Aku punya beberapa menit sebelum konseling, jadi aku menulis ini.
Beberapa saat lalu, setelah makan, aku diam sambil memandang ke langit-langit kamar. Aku sendirian. Secara real, aku sendirian. Di kamar yang harusnya berisi dua orang, aku sendirian. Aku juga lebih banyak menghabiskan waktu sendirian, pergi sendiri, menikmati makan sendiri, berjalan-jalan di sekitar asrama sendiri, mengerjakan tugas sendiri, bahkan aku bersenang-senang sendirian dengan melakukan hal-hal gila seorang diri.
Lalu ada sebuah pertanyaan yang aku sendiri tidak tahu bagaimana menjawabnya.
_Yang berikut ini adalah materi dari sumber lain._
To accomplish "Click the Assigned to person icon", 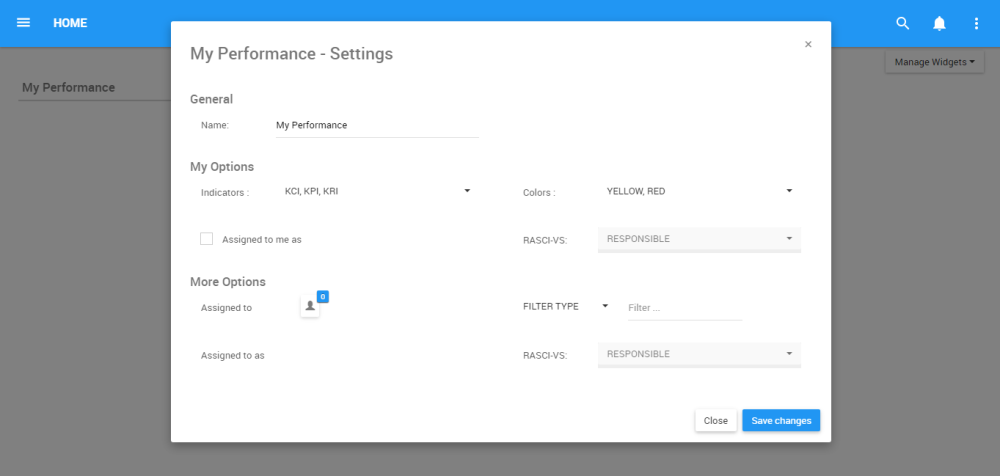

Apa aku kesepian?
Aku tidak merasa ini sebuah masalah. Kesendirianku, nyatanya lebih aman dibanding aku harus menghadapi rasa takutku berinteraksi dengan orang lain. Tapi, jauh di dalam diriku, aku pun punya sisi yang berkata bahwa ini salah dan aku harus segera keluar.
Lalu, disela-sela helaan napas, muncul kalimat yang sepertinya benar.
Aku lah yang memutuskan mengurung diri dan tidak membiarkan seorang pun masuk ke dalam diriku. Aku lah yang membangun tembok luar biasa tebal. Bukannya orang-orang itu tidak ingin menjangkauku, aku lah yang terlalu menutup diri.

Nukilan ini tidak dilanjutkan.